Old models and new media

Before turning to the practical, following up on yesterday’s post about Unitarian Universalist functional discomfort with political power to effect good outcomes for people in hard situations. As before, I’ll keep this brief.

First, we give too much weight to “golden age” models of public witness. By which, of course, I mean demonstrations and opportunities for arrest. (Memorial vigils are a different thing, and I don’t include them here.) There seems to be something more than solidarity or justice-seeking going; something more akin to “anti-war re-enacting.”

The early to mid 1960s must have been a heady, perhaps a, frightening time to demonstrate. (I say “must have been” because like everyone else under fifty, I have no direct knowledge of any of it.) These demonstrations speak to a time of hope before it withered in the embitterment of the late 60s. Also when churches were influential and full. But those days are over and cannot return. Not only do “new occasions teach new duties” but the old idiom of social change looks quaint to younger progressives, and arthritic to the reluctant or hostile. The post-Ferguson demonstrations are the exception that prove the rule: it was the thing to do, as there was nothing else that could be done. But it doesn’t last, and without an action to follow, nothing changes and bitterness ensues. If the Occupy phenomenon shows us anything it’s that organization is hard, and all those in opposition have to do is wait for the fissures develop.

Sometimes people speak of the late 50s and the decade that followed as the “civil rights era” as if the strides made in the next two generations for women; persons with physical, developmental and emotional disabilities; and lesbians and gay men don’t have to do with civil rights. Or, to put it another way, if this isn’t the civil rights era now, what the hell are you bothering with?

The important part is something actionable. Seeking legislation, regulatory or procedural changes, public works adopted or abandoned, sincere apologies and so forth. How you gather the power to prepare and implement the plans is secondary.To paraphase: “without an endgame, the people perish.”

And that brings up social media: the new model. It’s helpful, but I’ll not praise it much, and I’ll be shorter here. Twitter and Facebook — each run by corporations that don’t give a damn about your revolution — can easily create an echo chamber. The number of heart-sick posts on each post-Ferguson told me people were spinning themselves straight from anger to despair, burning off any righteous energy that might have been applied to change. And we can’t afford that.

I’ve said enough for now; feel free to comment.

Author: Scott Wells

Scott Wells, 46, is a Universalist Christian minister doing Universalist theology and church administration hacks in Washington, D.C.

4 thoughts on “Old models and new media”

  1. I usually shy away from the culture of protest. In my lifetime (I was born in the 70’s) it usually seems more like a show for the participants, than something which brings about concrete change. The powerful need not even see or be inconvenienced by the event. Their power insulates them. But what specifically to do instead? That part is very difficult, and continues to stump me. And perhaps that’s because I find it a challenge to name individual concrete outcomes, and then organize to work on them across the long term. The death of Eric Gardner, and the Senate Torture Report both horrify me. Can I articulate the specific concrete outcomes I think should happen in response? And how do I achieve the traction to work on those outcomes?
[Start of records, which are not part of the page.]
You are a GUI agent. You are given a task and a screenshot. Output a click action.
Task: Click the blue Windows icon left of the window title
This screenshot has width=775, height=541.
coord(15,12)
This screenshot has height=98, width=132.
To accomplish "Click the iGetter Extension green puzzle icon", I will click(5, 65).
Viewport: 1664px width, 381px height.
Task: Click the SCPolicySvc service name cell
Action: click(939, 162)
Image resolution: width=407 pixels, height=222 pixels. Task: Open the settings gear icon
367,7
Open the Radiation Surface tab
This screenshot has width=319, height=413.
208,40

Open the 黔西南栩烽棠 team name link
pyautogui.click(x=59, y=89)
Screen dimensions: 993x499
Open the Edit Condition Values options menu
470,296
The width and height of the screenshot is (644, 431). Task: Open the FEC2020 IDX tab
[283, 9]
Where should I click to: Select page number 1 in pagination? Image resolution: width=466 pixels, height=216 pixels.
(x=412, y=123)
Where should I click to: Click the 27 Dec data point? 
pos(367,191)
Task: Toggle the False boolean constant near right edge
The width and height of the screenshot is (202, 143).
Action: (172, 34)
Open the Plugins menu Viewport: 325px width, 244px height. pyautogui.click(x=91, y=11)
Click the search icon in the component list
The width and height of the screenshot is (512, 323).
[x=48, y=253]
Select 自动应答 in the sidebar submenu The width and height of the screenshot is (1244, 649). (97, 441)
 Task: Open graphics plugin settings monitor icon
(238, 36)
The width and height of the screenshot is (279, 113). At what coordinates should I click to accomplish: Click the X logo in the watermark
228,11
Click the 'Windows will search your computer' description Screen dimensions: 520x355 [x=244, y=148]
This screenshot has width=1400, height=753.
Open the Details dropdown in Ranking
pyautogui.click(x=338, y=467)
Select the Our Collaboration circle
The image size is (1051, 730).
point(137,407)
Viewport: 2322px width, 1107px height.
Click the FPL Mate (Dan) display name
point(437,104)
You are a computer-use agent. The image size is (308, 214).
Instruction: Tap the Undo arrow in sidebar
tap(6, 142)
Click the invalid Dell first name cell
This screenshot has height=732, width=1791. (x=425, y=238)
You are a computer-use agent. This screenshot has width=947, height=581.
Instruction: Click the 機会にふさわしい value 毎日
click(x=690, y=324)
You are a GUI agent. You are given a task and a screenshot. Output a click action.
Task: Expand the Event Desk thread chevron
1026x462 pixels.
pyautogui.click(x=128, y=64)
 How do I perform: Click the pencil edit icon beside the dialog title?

  2. I participated in many of those anti-war Demonstrations starting in Chicago in 1968. The starting point of many in Chicago’s near West ‘burbs was Chicago’s Third Unitarian and the ending was usually at Unity Temple in Oak Park. Usually a film of some sort was shown there. These were usually great fun events for reasons I’ll omit for the moment, but even as they evolved into every more violent demos with SDS’s Days-of-Rage being a capstone, they were really a thrill for a good many of us.

    You wrote, The important part is something actionable. Seeking legislation, regulatory or procedural changes, public works adopted or abandoned, sincere apologies and so forth. but for many in the 60s/70s the impact was “Consciousness Raising” as the first step towards revolution. (We did use the word Revolution a lot). Regulatory or procedural changes were far from most participates frame and boring too boot.

    Police are governed at the local level and in most communities there are plenty of opportunities to get involved with how they operate. How effective those groups are most vary a lot but decisions on how seniority works in a force where the community mix is changing are pretty local decisions. If you get involved, you can more than likely start to have an impact.

    Every cop car in my Village has a set of “combat tourniquets” courtesy of me after a cop had to fashion one out of a pen and rubber bands to keep a motorcyclist from bleeding-out after losing his leg in a crash. I read that story and called the Chief saying I’d order as many as he needed.

    Chicago has a staggering number of murders each week. Often of children and sometimes by Children. Neighboring towns with similar demographics can go the whole year with zero. Maywood Illinois did this a year or two ago. They reduced annual murders in double digits to zero. I called their Chief and asked him if the Press or his fellow Chief in Chicago or anyone else had called him to ask how he did it. (It was no accident. He had a strategy and implemented it including community involvement.) The Chief said no, no one had ever bothered to ask how Maywood Illinois did it.

    I suspect all of the actionable stuff it takes to make these life saving sorts of changes boring stuff, mundane, and not easy to put in place always. And once you do, no ones much interested in it.

  3. Age 65 here. I will not claim to have been a fire-breathing radical, but participated in a campus shut-down following the Kent State shootings as so many did. (Because we White, middle-class students suddenly realized that we could get killed too.) Blocked major thoroughfares, got tear-gassed by the Buffalo police, helped wash it out of eyes, etc. Realized quickly this was getting us nowhere, despite it feeling really good and righteous at the time. It was the more tedious, compromised, political process that actually got us out of Vietnam.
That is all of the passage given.